EXERCISE AIM -> Quote the listing word for word, from the line containing "Where should I click to: Select the green" through the end of the listing.

STORED ROWS ->

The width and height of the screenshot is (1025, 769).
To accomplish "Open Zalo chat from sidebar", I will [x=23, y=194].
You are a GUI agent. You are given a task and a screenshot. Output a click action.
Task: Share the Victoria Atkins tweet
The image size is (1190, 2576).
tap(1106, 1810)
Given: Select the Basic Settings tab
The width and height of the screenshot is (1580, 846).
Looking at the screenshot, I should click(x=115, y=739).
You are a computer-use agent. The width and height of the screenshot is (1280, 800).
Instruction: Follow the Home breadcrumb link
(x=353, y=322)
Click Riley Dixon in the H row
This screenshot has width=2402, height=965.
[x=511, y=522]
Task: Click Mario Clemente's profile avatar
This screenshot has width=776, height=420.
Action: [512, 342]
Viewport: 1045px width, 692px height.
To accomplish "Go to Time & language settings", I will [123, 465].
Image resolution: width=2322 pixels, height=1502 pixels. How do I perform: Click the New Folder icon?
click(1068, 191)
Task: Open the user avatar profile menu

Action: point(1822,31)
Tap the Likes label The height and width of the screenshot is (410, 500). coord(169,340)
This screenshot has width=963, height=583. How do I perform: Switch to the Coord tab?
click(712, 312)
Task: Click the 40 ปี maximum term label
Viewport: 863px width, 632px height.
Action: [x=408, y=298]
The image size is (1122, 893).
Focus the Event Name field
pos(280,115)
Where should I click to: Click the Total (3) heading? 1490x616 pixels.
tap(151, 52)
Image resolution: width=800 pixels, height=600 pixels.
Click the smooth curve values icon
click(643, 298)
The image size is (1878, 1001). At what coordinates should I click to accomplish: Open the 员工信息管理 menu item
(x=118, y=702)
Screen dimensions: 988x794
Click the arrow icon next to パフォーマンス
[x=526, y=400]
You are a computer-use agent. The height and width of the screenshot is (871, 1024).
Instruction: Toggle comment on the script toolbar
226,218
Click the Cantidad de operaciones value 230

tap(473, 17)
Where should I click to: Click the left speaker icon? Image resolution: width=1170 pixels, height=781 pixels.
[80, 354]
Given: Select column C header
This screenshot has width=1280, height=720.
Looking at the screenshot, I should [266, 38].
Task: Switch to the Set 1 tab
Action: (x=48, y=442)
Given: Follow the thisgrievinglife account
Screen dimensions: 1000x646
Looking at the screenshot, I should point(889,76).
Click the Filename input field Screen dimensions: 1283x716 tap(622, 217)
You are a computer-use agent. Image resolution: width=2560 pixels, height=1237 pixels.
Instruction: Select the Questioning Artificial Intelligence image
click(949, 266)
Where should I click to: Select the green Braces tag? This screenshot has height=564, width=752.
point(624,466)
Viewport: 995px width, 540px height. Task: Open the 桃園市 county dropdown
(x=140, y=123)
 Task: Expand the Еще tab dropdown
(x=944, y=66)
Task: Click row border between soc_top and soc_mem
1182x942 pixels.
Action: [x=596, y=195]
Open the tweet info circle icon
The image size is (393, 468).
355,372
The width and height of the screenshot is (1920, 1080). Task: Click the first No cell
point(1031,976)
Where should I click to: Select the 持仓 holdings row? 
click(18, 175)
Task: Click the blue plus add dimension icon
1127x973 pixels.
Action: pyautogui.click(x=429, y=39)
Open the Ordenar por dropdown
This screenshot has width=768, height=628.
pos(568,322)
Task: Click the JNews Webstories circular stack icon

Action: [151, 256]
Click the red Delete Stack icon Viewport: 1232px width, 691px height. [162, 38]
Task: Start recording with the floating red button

RESPONSE BELOW ->
Where should I click to: Select the green Braces tag? This screenshot has height=564, width=752.
point(624,466)
Viewport: 995px width, 540px height. Task: Open the 桃園市 county dropdown
(x=140, y=123)
 Task: Expand the Еще tab dropdown
(x=944, y=66)
Task: Click row border between soc_top and soc_mem
1182x942 pixels.
Action: [x=596, y=195]
Open the tweet info circle icon
The image size is (393, 468).
355,372
The width and height of the screenshot is (1920, 1080). Task: Click the first No cell
point(1031,976)
Where should I click to: Select the 持仓 holdings row? 
click(18, 175)
Task: Click the blue plus add dimension icon
1127x973 pixels.
Action: pyautogui.click(x=429, y=39)
Open the Ordenar por dropdown
This screenshot has width=768, height=628.
pos(568,322)
Task: Click the JNews Webstories circular stack icon

Action: [151, 256]
Click the red Delete Stack icon Viewport: 1232px width, 691px height. [162, 38]
Task: Start recording with the floating red button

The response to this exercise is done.